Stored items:

################

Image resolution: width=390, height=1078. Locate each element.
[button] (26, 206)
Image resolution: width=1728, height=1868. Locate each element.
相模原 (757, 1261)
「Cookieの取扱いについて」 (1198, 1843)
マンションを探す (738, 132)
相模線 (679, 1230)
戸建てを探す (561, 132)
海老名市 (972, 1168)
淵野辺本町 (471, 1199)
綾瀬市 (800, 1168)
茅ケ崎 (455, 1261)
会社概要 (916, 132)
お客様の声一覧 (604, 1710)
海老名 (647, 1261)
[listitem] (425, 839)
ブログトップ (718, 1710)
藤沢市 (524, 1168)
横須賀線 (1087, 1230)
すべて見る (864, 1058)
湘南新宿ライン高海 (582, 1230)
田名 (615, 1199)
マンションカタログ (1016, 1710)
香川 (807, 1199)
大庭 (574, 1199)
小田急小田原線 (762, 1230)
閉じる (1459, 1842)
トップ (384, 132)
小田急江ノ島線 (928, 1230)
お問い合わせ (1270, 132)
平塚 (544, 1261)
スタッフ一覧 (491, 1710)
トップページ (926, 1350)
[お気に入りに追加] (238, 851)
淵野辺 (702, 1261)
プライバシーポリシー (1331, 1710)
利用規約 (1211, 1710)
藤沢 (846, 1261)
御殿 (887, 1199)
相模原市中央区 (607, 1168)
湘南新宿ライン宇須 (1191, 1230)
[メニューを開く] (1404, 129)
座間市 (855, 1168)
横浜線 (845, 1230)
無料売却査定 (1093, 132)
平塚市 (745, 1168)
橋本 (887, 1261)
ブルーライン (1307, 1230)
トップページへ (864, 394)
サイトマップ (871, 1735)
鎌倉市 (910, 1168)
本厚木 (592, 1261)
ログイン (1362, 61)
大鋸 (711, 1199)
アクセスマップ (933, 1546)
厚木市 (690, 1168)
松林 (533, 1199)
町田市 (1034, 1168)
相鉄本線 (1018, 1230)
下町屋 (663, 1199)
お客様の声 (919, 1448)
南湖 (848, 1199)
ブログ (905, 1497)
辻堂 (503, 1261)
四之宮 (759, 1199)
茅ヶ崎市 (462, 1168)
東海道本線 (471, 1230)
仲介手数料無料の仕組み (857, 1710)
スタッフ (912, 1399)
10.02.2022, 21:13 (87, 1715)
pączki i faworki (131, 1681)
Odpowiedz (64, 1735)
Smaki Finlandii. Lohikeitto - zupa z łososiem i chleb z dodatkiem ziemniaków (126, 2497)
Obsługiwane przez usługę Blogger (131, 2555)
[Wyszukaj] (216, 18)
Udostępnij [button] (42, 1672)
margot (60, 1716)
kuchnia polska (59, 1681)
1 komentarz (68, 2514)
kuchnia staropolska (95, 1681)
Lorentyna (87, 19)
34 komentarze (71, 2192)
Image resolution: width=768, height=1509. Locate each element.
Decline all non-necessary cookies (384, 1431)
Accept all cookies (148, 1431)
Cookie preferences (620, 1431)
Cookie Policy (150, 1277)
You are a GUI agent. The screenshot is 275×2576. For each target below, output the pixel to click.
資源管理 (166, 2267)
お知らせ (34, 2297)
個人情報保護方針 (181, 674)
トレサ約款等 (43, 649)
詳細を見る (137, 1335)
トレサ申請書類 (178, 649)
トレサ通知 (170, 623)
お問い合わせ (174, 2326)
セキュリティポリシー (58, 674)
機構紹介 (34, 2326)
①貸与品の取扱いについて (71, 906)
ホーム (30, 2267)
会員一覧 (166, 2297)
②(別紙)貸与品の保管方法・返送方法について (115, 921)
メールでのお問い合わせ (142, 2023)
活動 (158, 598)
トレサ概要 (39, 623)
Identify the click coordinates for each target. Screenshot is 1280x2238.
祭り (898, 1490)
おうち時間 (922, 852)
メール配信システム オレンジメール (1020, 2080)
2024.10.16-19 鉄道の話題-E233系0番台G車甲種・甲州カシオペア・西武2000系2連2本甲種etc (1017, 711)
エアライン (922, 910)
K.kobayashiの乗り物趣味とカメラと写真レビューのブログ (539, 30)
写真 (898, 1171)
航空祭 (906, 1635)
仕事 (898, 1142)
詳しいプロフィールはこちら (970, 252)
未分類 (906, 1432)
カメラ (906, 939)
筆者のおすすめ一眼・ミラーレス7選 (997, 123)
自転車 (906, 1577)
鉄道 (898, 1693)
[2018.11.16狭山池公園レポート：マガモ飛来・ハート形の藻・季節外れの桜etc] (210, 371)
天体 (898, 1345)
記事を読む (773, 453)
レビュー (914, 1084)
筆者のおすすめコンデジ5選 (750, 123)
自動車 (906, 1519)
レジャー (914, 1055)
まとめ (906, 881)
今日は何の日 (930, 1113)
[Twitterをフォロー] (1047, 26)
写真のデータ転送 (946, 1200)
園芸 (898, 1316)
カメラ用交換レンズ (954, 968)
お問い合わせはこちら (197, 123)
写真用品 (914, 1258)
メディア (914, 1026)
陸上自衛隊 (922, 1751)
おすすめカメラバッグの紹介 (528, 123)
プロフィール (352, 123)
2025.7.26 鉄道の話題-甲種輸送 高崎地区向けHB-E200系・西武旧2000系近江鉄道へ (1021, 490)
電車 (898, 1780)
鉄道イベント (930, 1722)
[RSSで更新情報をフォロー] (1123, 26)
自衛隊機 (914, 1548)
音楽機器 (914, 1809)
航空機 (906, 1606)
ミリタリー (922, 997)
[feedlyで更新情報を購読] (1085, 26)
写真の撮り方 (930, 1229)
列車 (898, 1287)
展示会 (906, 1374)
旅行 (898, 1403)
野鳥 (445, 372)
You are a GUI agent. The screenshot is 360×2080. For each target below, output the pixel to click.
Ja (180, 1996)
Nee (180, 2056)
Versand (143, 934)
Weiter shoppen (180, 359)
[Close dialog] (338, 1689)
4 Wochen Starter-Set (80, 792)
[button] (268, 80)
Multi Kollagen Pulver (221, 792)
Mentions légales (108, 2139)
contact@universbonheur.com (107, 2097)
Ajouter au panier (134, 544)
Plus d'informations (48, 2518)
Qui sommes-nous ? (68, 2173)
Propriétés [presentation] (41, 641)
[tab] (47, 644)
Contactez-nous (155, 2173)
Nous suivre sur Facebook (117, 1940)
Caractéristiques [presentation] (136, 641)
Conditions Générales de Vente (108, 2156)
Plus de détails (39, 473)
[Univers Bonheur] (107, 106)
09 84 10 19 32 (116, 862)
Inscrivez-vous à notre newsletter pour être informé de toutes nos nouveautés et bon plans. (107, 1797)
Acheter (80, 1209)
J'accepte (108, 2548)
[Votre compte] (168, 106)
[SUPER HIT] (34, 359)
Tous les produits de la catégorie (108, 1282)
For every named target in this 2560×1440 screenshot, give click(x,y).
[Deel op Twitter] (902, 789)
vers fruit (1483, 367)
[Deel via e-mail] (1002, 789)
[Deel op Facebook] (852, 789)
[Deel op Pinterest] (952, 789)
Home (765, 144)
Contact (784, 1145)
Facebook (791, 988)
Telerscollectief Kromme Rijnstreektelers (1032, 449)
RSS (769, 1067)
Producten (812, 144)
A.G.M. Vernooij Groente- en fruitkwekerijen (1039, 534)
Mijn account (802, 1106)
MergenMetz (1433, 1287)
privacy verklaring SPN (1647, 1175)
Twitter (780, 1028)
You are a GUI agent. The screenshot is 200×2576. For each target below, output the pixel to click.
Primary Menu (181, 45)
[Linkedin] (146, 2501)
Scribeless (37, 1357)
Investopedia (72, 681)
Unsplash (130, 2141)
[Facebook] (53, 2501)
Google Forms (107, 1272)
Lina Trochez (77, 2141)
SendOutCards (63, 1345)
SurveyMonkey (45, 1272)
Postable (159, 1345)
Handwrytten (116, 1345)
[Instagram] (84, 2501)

################

Look through the records and copy every line that has the word "height".

#### [Task output]
Image resolution: width=390, height=1078. Locate each element.
Image resolution: width=1728, height=1868. Locate each element.
Image resolution: width=768, height=1509. Locate each element.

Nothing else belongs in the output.